This report highlights last month’s top performers and features a stock from the current portfolio.
Recap from February’s Picks
Our Dividend Growth Stocks Model Portfolio outperformed the S&P 500 on a price return basis and performed in line on a total return basis last month. The Model Portfolio fell 2.1% on a price return basis and fell 2.0% on a total return basis. The S&P 500 fell 2.4% on a price return basis and fell 2.0% on a total return basis. The portfolio’s best performing stock was Nu Skin Enterprises (NUS), which was up 5%. Overall, 16 out of the 30 Dividend Growth Stocks outperformed the S&P last month, and eight had positive returns.
The long-term success of our model portfolio strategies highlights the value of our Robo-Analyst technology, which scales our forensic accounting expertise (featured in Barron’s) across thousands of stocks.
The methodology for this model portfolio mimics an All-Cap Blend style with a focus on dividend growth. Selected stocks earn an Attractive or Very Attractive rating, generate positive free cash flow (FCF) and economic earnings, offer a current dividend yield >1%, and have a 5+ year track record of consecutive dividend growth. This model portfolio is designed for investors who are more focused on long-term capital appreciation than current income, but still appreciate the power of dividends, especially growing dividends.
Featured Stock from March: American Express Company (AXP: $93/share)
Credit card provider American Express Company (AXP) is the featured stock from March’s Dividend Growth Stocks Model Portfolio.

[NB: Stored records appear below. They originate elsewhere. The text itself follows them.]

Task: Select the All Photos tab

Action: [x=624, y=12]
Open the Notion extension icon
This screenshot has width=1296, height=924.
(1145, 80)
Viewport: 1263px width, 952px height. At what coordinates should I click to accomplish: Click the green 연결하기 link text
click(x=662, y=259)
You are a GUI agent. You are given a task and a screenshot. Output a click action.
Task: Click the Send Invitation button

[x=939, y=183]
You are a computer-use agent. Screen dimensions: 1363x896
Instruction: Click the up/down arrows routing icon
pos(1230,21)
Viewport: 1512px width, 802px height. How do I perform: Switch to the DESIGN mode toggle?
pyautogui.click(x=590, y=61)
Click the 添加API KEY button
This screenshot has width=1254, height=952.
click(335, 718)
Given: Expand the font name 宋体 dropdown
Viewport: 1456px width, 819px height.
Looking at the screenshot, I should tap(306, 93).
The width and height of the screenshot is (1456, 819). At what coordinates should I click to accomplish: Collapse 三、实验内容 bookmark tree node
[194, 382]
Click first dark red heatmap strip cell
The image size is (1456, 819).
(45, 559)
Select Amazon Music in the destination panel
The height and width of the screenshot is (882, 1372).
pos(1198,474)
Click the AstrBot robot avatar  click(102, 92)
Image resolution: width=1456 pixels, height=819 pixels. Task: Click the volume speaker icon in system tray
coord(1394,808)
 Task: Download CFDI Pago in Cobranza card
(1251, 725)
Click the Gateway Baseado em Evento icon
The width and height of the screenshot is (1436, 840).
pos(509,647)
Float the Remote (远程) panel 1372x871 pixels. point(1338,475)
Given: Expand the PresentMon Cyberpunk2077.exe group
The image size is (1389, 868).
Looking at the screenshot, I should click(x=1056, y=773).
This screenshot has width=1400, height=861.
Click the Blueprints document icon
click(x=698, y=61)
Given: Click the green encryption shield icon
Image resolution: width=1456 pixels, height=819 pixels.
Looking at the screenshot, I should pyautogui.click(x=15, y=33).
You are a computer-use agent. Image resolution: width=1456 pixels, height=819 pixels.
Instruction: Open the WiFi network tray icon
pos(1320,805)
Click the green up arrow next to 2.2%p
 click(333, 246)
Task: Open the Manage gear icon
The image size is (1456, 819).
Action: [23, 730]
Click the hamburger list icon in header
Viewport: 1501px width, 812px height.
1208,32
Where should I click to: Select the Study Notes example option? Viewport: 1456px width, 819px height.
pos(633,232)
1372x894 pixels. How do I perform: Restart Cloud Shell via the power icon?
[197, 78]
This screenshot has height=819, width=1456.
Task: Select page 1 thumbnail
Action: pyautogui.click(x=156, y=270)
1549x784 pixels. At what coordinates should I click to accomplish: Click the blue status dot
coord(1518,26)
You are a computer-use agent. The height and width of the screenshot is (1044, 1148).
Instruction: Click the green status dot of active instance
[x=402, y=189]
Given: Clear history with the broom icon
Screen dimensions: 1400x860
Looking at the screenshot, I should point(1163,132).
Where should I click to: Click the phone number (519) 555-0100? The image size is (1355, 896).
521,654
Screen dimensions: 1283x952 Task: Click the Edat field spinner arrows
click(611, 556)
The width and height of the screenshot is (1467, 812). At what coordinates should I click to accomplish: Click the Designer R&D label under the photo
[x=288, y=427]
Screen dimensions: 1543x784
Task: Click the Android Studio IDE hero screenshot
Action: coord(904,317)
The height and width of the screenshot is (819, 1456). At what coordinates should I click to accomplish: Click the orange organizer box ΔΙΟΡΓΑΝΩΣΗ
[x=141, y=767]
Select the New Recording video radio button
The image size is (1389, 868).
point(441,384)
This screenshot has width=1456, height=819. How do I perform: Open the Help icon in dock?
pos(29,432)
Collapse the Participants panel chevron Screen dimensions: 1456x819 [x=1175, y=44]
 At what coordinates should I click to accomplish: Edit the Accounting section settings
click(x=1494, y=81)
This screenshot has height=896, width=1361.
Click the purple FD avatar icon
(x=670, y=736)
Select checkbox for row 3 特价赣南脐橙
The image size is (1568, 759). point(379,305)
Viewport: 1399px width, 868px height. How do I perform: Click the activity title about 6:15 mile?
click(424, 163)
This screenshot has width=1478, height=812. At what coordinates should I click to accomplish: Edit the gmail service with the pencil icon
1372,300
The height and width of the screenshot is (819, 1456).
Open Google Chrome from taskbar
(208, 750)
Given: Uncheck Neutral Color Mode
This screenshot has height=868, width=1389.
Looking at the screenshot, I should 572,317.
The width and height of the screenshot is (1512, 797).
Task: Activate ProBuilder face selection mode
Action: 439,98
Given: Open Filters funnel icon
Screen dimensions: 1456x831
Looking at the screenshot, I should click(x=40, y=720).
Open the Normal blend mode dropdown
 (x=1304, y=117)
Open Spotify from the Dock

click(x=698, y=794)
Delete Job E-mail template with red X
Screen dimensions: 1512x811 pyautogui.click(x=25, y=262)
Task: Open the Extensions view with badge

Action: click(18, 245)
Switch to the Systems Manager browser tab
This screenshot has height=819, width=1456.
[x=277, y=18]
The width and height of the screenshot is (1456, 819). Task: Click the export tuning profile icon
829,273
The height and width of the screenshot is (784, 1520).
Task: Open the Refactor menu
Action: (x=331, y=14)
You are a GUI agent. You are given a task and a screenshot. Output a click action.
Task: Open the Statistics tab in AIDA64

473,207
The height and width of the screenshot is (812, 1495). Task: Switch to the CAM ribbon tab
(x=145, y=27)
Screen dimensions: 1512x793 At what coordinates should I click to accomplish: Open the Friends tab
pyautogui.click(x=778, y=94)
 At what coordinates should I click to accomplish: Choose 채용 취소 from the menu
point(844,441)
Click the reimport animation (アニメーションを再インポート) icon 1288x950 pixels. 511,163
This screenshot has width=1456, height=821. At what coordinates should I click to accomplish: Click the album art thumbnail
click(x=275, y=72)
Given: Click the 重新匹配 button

AXP was first featured in our January 2016 case study on how return on invested capital (ROIC) impacts stock valuation. Since then, the stock is up 52% while the S&P 500 is up 27%. Despite this outperformance, AXP remains undervalued.
Since 2010, AXP’s revenue has grown 2% compounded annually while its after-tax profit (NOPAT) has grown 18% compounded annually. AXP’s NOPAT margin has improved from 6% in 2010 to 16% in 2017 while its return on invested capital (ROIC) improved from 6% to 14%.